Data entries
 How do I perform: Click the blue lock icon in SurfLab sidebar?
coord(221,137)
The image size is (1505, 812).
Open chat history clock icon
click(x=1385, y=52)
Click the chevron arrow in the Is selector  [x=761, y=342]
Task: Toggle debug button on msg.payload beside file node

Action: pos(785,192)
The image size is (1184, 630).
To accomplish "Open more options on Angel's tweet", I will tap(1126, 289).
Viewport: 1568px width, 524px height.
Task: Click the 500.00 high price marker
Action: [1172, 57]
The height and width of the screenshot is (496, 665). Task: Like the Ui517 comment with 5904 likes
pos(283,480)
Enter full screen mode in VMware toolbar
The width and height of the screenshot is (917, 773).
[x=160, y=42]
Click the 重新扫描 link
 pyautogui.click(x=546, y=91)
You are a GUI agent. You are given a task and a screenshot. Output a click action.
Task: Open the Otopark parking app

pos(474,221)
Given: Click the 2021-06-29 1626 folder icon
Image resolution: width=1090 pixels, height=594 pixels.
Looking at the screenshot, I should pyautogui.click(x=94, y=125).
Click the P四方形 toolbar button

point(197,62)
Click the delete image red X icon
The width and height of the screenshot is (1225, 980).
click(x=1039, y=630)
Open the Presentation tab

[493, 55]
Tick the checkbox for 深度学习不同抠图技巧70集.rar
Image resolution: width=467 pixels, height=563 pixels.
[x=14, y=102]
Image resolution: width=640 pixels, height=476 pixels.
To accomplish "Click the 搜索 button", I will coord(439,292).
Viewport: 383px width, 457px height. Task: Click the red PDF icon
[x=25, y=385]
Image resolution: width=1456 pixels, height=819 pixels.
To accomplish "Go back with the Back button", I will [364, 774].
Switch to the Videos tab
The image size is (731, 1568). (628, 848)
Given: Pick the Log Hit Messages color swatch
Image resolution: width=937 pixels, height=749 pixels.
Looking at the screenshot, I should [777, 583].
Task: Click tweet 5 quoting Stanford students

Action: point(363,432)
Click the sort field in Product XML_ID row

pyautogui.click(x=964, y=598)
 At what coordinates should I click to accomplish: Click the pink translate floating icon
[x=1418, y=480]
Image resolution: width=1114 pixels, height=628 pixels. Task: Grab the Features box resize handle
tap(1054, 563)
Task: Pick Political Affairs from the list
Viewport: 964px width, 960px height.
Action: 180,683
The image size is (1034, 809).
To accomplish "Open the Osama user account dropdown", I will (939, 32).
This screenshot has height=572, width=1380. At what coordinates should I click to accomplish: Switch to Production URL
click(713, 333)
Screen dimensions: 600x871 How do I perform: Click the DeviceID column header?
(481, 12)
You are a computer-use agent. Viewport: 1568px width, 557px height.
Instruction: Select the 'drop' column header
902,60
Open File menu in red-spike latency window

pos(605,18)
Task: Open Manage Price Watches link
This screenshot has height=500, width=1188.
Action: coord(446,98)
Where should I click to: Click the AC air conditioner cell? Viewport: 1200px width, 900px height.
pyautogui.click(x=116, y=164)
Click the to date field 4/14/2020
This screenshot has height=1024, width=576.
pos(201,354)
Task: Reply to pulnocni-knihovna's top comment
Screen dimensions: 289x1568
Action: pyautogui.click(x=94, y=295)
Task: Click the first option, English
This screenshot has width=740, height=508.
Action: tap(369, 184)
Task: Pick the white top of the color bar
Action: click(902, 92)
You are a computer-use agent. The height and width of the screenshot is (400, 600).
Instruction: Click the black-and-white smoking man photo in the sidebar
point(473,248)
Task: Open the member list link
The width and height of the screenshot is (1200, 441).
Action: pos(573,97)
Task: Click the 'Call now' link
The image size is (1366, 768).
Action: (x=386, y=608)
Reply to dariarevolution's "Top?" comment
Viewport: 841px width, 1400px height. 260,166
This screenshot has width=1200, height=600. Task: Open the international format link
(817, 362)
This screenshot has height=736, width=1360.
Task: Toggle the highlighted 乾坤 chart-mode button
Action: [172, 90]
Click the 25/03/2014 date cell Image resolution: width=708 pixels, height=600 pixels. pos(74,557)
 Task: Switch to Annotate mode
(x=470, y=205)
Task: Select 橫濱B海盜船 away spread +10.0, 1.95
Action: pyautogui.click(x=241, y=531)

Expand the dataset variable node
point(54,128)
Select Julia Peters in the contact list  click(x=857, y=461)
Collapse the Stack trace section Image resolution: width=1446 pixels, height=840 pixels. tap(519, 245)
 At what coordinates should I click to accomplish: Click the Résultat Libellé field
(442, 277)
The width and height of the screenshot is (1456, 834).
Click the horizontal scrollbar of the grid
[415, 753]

**Problem details:**
The entries above must be copied verbatim. Leave none out.

**Solution below:**
 How do I perform: Click the blue lock icon in SurfLab sidebar?
coord(221,137)
The image size is (1505, 812).
Open chat history clock icon
click(x=1385, y=52)
Click the chevron arrow in the Is selector  [x=761, y=342]
Task: Toggle debug button on msg.payload beside file node

Action: pos(785,192)
The image size is (1184, 630).
To accomplish "Open more options on Angel's tweet", I will tap(1126, 289).
Viewport: 1568px width, 524px height.
Task: Click the 500.00 high price marker
Action: [1172, 57]
The height and width of the screenshot is (496, 665). Task: Like the Ui517 comment with 5904 likes
pos(283,480)
Enter full screen mode in VMware toolbar
The width and height of the screenshot is (917, 773).
[x=160, y=42]
Click the 重新扫描 link
 pyautogui.click(x=546, y=91)
You are a GUI agent. You are given a task and a screenshot. Output a click action.
Task: Open the Otopark parking app

pos(474,221)
Given: Click the 2021-06-29 1626 folder icon
Image resolution: width=1090 pixels, height=594 pixels.
Looking at the screenshot, I should pyautogui.click(x=94, y=125).
Click the P四方形 toolbar button

point(197,62)
Click the delete image red X icon
The width and height of the screenshot is (1225, 980).
click(x=1039, y=630)
Open the Presentation tab

[493, 55]
Tick the checkbox for 深度学习不同抠图技巧70集.rar
Image resolution: width=467 pixels, height=563 pixels.
[x=14, y=102]
Image resolution: width=640 pixels, height=476 pixels.
To accomplish "Click the 搜索 button", I will coord(439,292).
Viewport: 383px width, 457px height. Task: Click the red PDF icon
[x=25, y=385]
Image resolution: width=1456 pixels, height=819 pixels.
To accomplish "Go back with the Back button", I will [364, 774].
Switch to the Videos tab
The image size is (731, 1568). (628, 848)
Given: Pick the Log Hit Messages color swatch
Image resolution: width=937 pixels, height=749 pixels.
Looking at the screenshot, I should [777, 583].
Task: Click tweet 5 quoting Stanford students

Action: point(363,432)
Click the sort field in Product XML_ID row

pyautogui.click(x=964, y=598)
 At what coordinates should I click to accomplish: Click the pink translate floating icon
[x=1418, y=480]
Image resolution: width=1114 pixels, height=628 pixels. Task: Grab the Features box resize handle
tap(1054, 563)
Task: Pick Political Affairs from the list
Viewport: 964px width, 960px height.
Action: 180,683
The image size is (1034, 809).
To accomplish "Open the Osama user account dropdown", I will (939, 32).
This screenshot has height=572, width=1380. At what coordinates should I click to accomplish: Switch to Production URL
click(713, 333)
Screen dimensions: 600x871 How do I perform: Click the DeviceID column header?
(481, 12)
You are a computer-use agent. Viewport: 1568px width, 557px height.
Instruction: Select the 'drop' column header
902,60
Open File menu in red-spike latency window

pos(605,18)
Task: Open Manage Price Watches link
This screenshot has height=500, width=1188.
Action: coord(446,98)
Where should I click to: Click the AC air conditioner cell? Viewport: 1200px width, 900px height.
pyautogui.click(x=116, y=164)
Click the to date field 4/14/2020
This screenshot has height=1024, width=576.
pos(201,354)
Task: Reply to pulnocni-knihovna's top comment
Screen dimensions: 289x1568
Action: pyautogui.click(x=94, y=295)
Task: Click the first option, English
This screenshot has width=740, height=508.
Action: tap(369, 184)
Task: Pick the white top of the color bar
Action: click(902, 92)
You are a computer-use agent. The height and width of the screenshot is (400, 600).
Instruction: Click the black-and-white smoking man photo in the sidebar
point(473,248)
Task: Open the member list link
The width and height of the screenshot is (1200, 441).
Action: pos(573,97)
Task: Click the 'Call now' link
The image size is (1366, 768).
Action: (x=386, y=608)
Reply to dariarevolution's "Top?" comment
Viewport: 841px width, 1400px height. 260,166
This screenshot has width=1200, height=600. Task: Open the international format link
(817, 362)
This screenshot has height=736, width=1360.
Task: Toggle the highlighted 乾坤 chart-mode button
Action: [172, 90]
Click the 25/03/2014 date cell Image resolution: width=708 pixels, height=600 pixels. pos(74,557)
 Task: Switch to Annotate mode
(x=470, y=205)
Task: Select 橫濱B海盜船 away spread +10.0, 1.95
Action: pyautogui.click(x=241, y=531)

Expand the dataset variable node
point(54,128)
Select Julia Peters in the contact list  click(x=857, y=461)
Collapse the Stack trace section Image resolution: width=1446 pixels, height=840 pixels. tap(519, 245)
 At what coordinates should I click to accomplish: Click the Résultat Libellé field
(442, 277)
The width and height of the screenshot is (1456, 834).
Click the horizontal scrollbar of the grid
[415, 753]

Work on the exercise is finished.